Document excerpt =>
[start]
Grand Opera Wins Denver's Heart

Unique difficulties of opera-in-the-round challenge performers, but please audiences

THE flash and dazzle of spectacle permeates the world of grand opera. Spectacle heightens the emotional resonance of the story and creates visual equivalents to the beauty of the music. And when an opera is staged in a daring way, mere spectacle turns spectacular. Opera in Denver is opera-in-the-round. And opera-in-the-round demands innovative staging. In the season just finished, Denver audiences savored two spectacles in Verdi's "Don Carlo" and Donizetti's Elisir D'Amore."

Throughout its nine-season history, Opera Colorado is the only major opera company in the world to take on the challenges of the round, and succeed. Productions whirl with movement and color. The intimate gesture replaces the broad display. The theatricality of the event appears to motivate the music in the best productions, rather than the other way around.

When Nathaniel Merrill first came to Denver to found Opera Colorado, he already was a veteran of the Metropolitan Opera Company and had staged productions in many of the world's great opera houses. Looking for a suitable theater, he only found inadequate facilities - until he saw Boettcher Hall, the home of the Denver Symphony Orchestra. Ostensibly constructed as a multipurpose house, Boettcher's acoustics were designed for 19th-century symphonic music.
[end]
Supplied information =>
[start]
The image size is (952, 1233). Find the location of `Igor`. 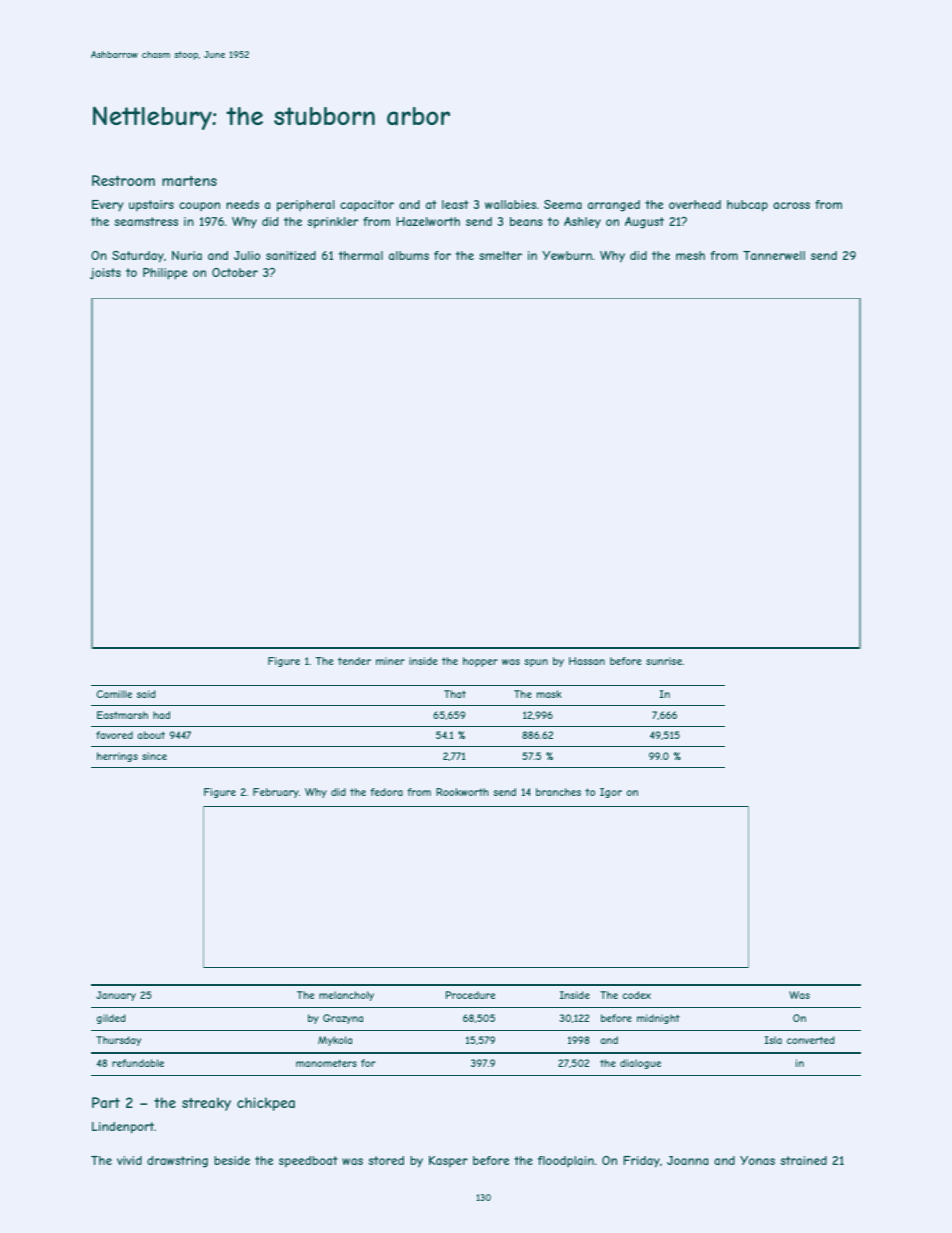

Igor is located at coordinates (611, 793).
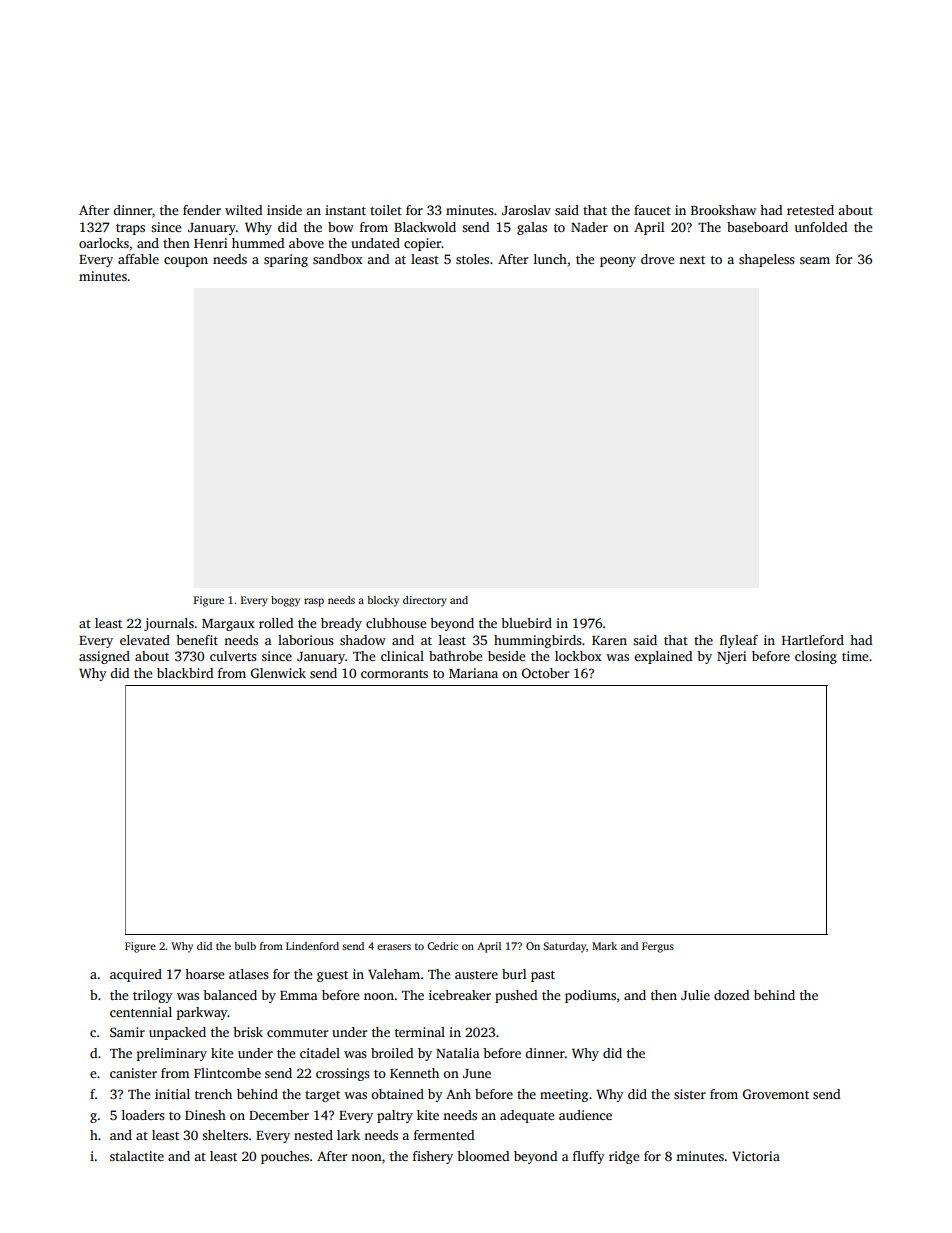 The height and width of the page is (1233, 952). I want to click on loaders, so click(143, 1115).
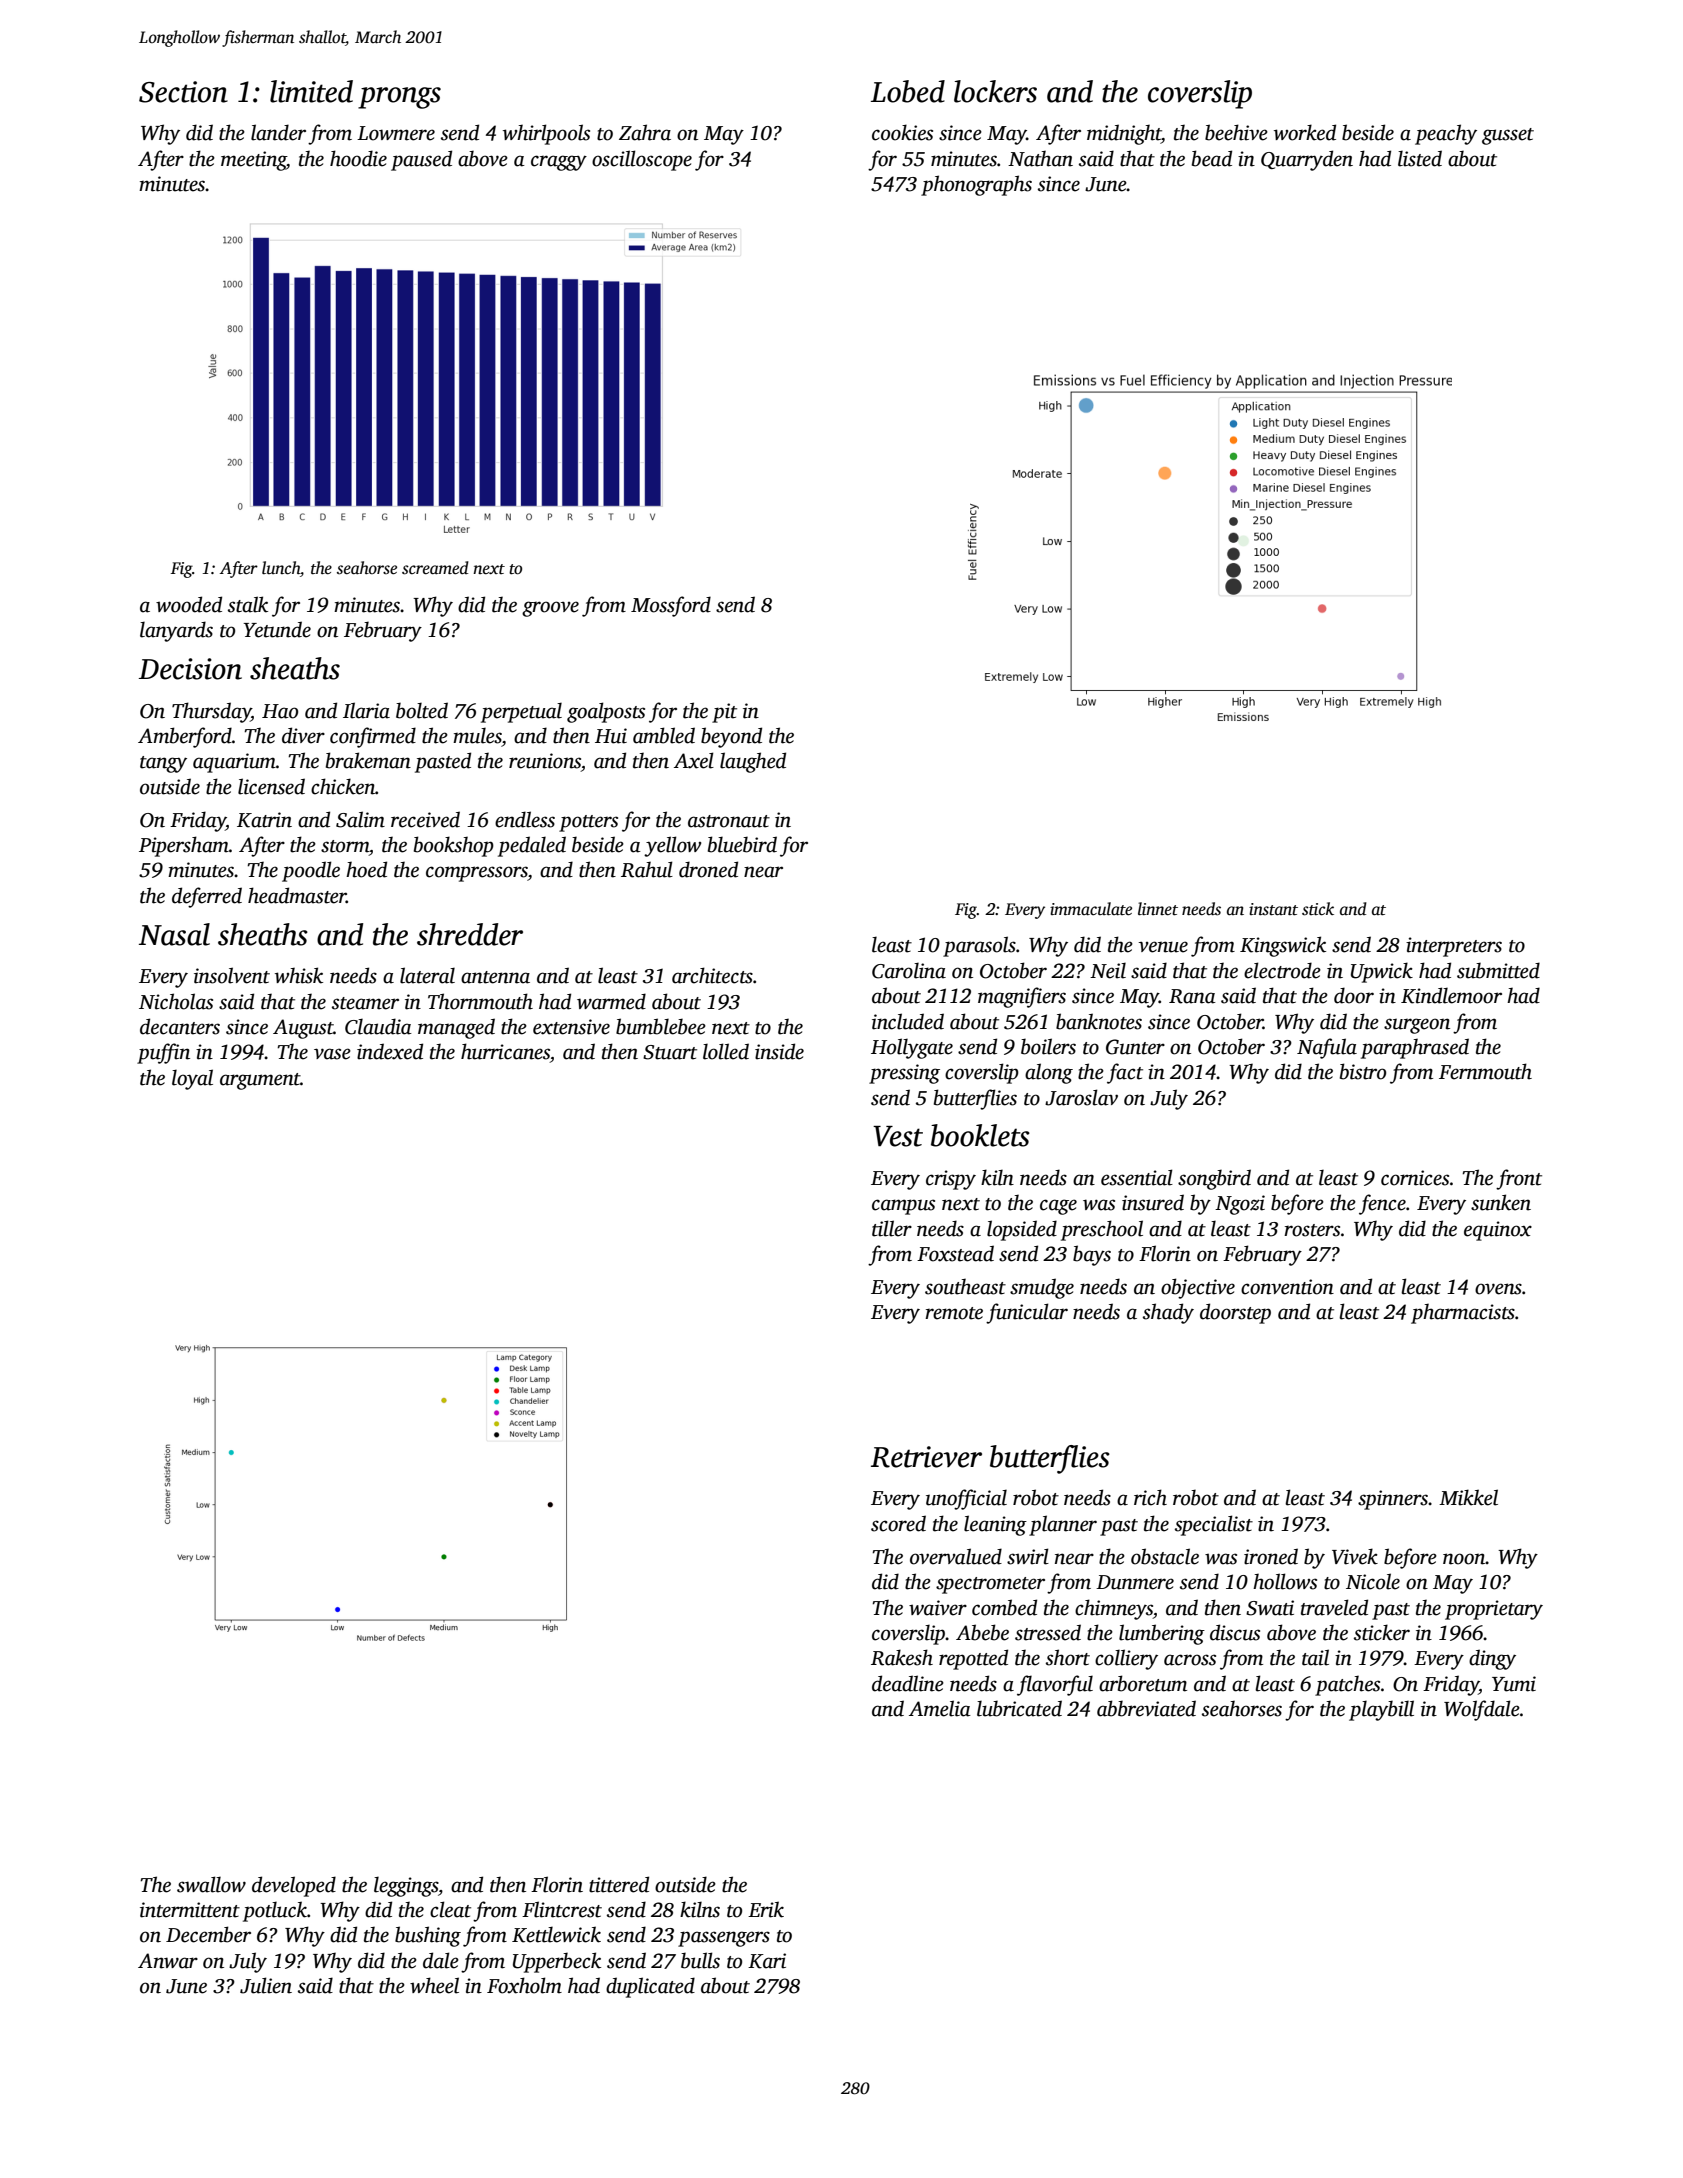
[end]
Set problem A => Name every performing company, such as an opera company or orchestra, that the article on opera in Denver mentions.
Set problem B => According to the article on opera in Denver, what kind of music were Boettcher Hall's acoustics designed for?
Set problem C => Put this sentence from the article on opera in Denver into Spanish: "The intimate gesture replaces the broad display."

Output A => Opera Colorado, the Metropolitan Opera Company, the Denver Symphony Orchestra

Output B => 19th-century symphonic music.

Output C => El gesto íntimo reemplaza el despliegue amplio.